Whatever is being said about “information blocking” at the federal level isn’t fazing Cerner President Zane Burke. “Mostly, it’s just the right thing to do,” Burke said on the topic of electronic health records interoperability.

Speaking to MedCity News at the College of Healthcare Information Management Executives Fall CIO Forum in Orlando, Florida, Burke agreed with a recent Chilmark Research assessment that healthcare providers share much of the blame for the slow pace of data sharing. “The data-hoarding issues are broader than the vendors,” Burke said. More than a few organizations, including Cerner customers, have not made interoperability a priority.

Fee-for-service reimbursement is at the root of some of that, as health systems fear losing patients — read “revenue” — to competitors if they were to make their electronic health records interoperable, according to Burke. “An at-risk world incents people to share data,” he said.

Healthcare, of course, is heading toward an at-risk world, as Medicare and other payers increasingly are basing reimbursements on outcomes or are at least bundling payments for groups of services. That is slowly increasing interoperability. “I do like the trend line toward where interoperability is heading,” Burke said.

Burke said he was mostly happy with the Office of the National Coordinator for Health Information Technology’s newly published interoperability roadmap, though he did indicate he wanted “additional clarity” on some points. “We want to see that the patient’s data is the patient’s data,” Burke said.

Cerner, of course, is a founding member of the CommonWell Health Alliance, a coalition that now covers about 70 percent of the acute care EHR market and close to a third of the ambulatory market, as well as some government and retail partners. Burke said that CommonWell has completed its proof of concept with successful pilots and now is in general release.

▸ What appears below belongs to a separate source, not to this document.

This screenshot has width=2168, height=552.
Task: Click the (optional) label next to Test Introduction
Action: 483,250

Cerner’s customers include 18 of the 30 largest private-sector health networks in the country, Burke said, plus the vendor recently won the contract to replace the Military Health System’s EHR, a deal that could be worth as much as $9 billion. This scale, he said, will help build out the national CommonWell network.

Small medical practices eventually will join the interoperability effort, Burke predicted. “We need to light up the network and show the value,” Burke said. He expects another round of consolidation in the EHR market serving small ambulatory providers, something that also could accelerate data sharing.

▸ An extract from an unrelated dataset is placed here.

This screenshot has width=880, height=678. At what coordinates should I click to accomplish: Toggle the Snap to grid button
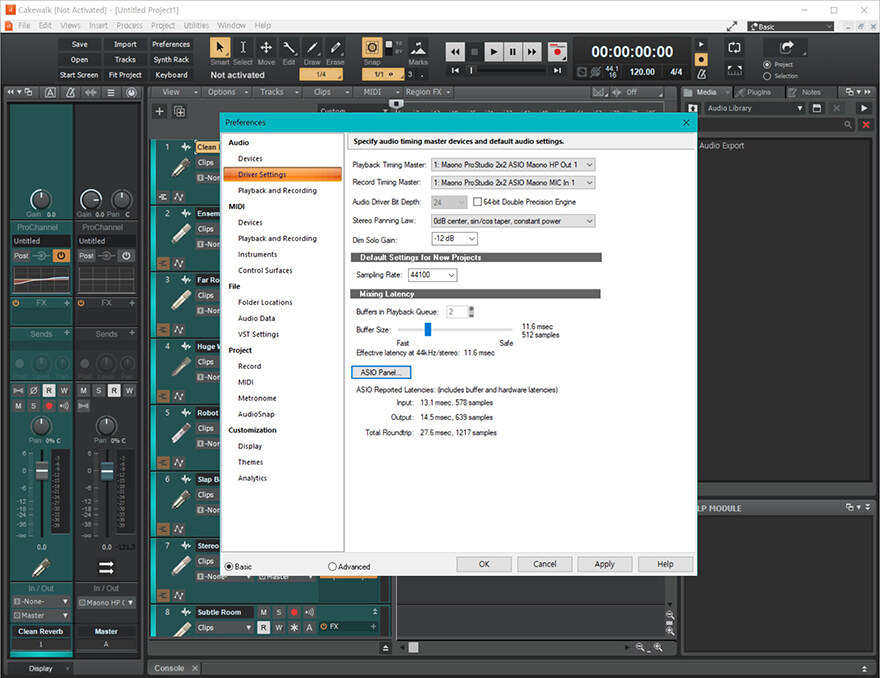tap(372, 48)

Cerner also is pushing interoperability through an analytics and population health management tool called HealtheIntent, Burke said; Geisinger Health System in Pennsylvania signed up just this week, and Advocate Health Care in Illinois also is a customer. This is part of a trend toward “layers above the EHR,” Burke said.

This is the part of the market where non-EHR companies like Salesforce, NantHealth, IBM Watson Health and Qualcomm Life are playing, but Cerner is bullish. “This is probably the fastest-growing part of our business,” Burke said.